If you don't have the disk space for logging the update of the whole table, maybe you should take your database out of AG and switch to Simple recovery model for this task?
In that case you should also modify the update with a WHERE clause to update only parts of the table, and run the update for each part until the whole table is updated.
Example: update Child set FatherID = FatherID where FatherID between 1 and 1000000
Note: This update statement could block access to the Child table for other users.
-- Aggregate the mother groups for the existing rows.
-- This could takes minutes to complete, depending on the number of rows.
-- NOTE: This update statement could block access to the Child table for other users.
update Child set FatherID = FatherID
That's it!
You should now be able to quickly get the mother groups on existing rows, and also after future changes in the Child table.
-- Voila - now you can get the unique mother groups any time at a fast speed.
select count(distinct MotherHash) from Father
Thank you for posting such a comprehensive setup for the test data.
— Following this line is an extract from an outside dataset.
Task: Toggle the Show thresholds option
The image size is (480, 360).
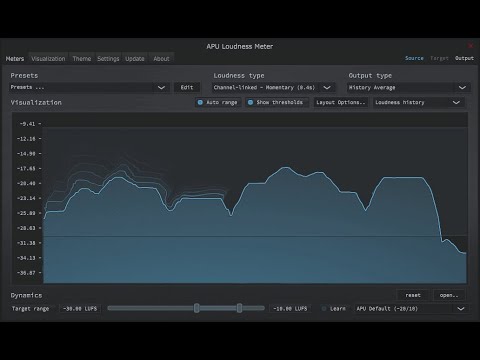Action: point(277,102)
However, I'm not running any CREATE/DROP statements against my DB so I converted those tables into table variables. Using your data, I came up with the following query. Just change the table names back to your dbo. names and you should be able to test in your environment. I basically concatenate every father/mother combo into a text string using FOR XML PATH. Then I count up all the distinct combos. If you find error in my logic, let me know. I'm just tossing this in the ring of possible solutions.
WITH distinctCombos AS (
SELECT DISTINCT
c.FatherID, c.MotherID
FROM #Child as c
) , motherComboCount AS (
SELECT
f.FatherID
, f.[Name]
, STUFF((
SELECT
',' + CAST(dc.MotherID as nvarchar)
FROM distinctCombos as dc
WHERE dc.FatherID = f.FatherID
ORDER BY dc.MotherID ASC
FOR XML PATH('')
),1,1,'') as motherList
FROM #Father as f
)
SELECT
COUNT(DISTINCT motherList) as UniqueMotherGroups
FROM motherComboCount as mcc
To save a bit of compute power, remove the STUFF function as it's not necessary for the comparison... it just makes the list nicer to look at if displaying... and I'm in the habit of using it.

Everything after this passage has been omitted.